Data for the task:
--- START ---

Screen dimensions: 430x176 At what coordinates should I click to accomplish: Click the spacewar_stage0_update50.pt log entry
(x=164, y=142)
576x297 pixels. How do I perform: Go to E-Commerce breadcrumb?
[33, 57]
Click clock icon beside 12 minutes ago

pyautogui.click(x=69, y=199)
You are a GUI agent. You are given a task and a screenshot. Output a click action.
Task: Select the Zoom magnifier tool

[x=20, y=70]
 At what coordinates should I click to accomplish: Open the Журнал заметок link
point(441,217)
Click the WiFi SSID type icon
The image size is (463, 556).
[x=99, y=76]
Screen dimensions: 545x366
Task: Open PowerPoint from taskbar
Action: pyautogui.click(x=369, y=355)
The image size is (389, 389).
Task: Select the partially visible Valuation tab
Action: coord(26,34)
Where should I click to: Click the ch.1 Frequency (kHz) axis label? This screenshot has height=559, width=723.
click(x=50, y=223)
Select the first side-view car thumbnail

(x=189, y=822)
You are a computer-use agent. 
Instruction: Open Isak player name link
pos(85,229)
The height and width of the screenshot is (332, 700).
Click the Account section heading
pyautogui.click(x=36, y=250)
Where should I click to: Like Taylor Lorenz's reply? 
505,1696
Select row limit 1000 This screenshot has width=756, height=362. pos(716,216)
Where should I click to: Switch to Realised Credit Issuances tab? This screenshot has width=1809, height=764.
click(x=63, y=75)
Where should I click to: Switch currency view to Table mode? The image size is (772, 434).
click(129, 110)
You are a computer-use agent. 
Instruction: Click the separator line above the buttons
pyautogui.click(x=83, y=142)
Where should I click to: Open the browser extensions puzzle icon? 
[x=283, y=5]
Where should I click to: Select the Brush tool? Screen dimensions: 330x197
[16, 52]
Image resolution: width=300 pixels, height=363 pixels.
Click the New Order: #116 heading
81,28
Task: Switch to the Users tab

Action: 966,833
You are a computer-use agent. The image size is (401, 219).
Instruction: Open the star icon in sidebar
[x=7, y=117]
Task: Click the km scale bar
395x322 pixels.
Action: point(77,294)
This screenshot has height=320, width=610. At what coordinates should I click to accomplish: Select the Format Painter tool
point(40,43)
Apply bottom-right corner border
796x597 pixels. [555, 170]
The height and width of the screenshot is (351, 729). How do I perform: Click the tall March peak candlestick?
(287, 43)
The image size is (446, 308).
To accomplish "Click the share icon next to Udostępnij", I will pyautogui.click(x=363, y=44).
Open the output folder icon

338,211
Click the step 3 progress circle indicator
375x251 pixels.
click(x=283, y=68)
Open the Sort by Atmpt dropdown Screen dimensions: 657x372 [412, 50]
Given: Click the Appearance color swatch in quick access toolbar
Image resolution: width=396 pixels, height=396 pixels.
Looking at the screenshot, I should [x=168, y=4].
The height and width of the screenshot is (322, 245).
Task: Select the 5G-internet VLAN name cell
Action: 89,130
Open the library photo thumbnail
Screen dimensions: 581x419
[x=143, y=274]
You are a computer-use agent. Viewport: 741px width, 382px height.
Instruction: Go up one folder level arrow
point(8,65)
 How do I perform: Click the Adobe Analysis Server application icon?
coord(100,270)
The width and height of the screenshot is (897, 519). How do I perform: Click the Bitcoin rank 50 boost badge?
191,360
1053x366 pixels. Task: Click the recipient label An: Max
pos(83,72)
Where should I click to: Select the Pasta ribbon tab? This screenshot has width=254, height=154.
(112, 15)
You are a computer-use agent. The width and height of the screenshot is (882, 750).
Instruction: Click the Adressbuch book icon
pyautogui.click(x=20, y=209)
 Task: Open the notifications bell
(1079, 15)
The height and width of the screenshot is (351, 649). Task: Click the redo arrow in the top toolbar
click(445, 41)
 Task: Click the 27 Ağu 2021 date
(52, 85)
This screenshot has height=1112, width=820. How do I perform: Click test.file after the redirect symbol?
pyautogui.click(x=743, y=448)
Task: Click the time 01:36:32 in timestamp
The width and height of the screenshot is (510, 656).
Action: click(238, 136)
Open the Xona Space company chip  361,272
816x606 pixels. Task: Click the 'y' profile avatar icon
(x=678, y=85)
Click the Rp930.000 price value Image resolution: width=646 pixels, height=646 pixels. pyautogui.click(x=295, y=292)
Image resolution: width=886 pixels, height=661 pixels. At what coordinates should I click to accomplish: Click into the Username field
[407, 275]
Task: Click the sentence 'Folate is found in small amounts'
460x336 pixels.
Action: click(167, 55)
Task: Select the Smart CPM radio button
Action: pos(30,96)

--- END ---

Exercise prompt:
Please work out how many lines in the records hold the string "computer", and give only the number.

Solution for this problem:
5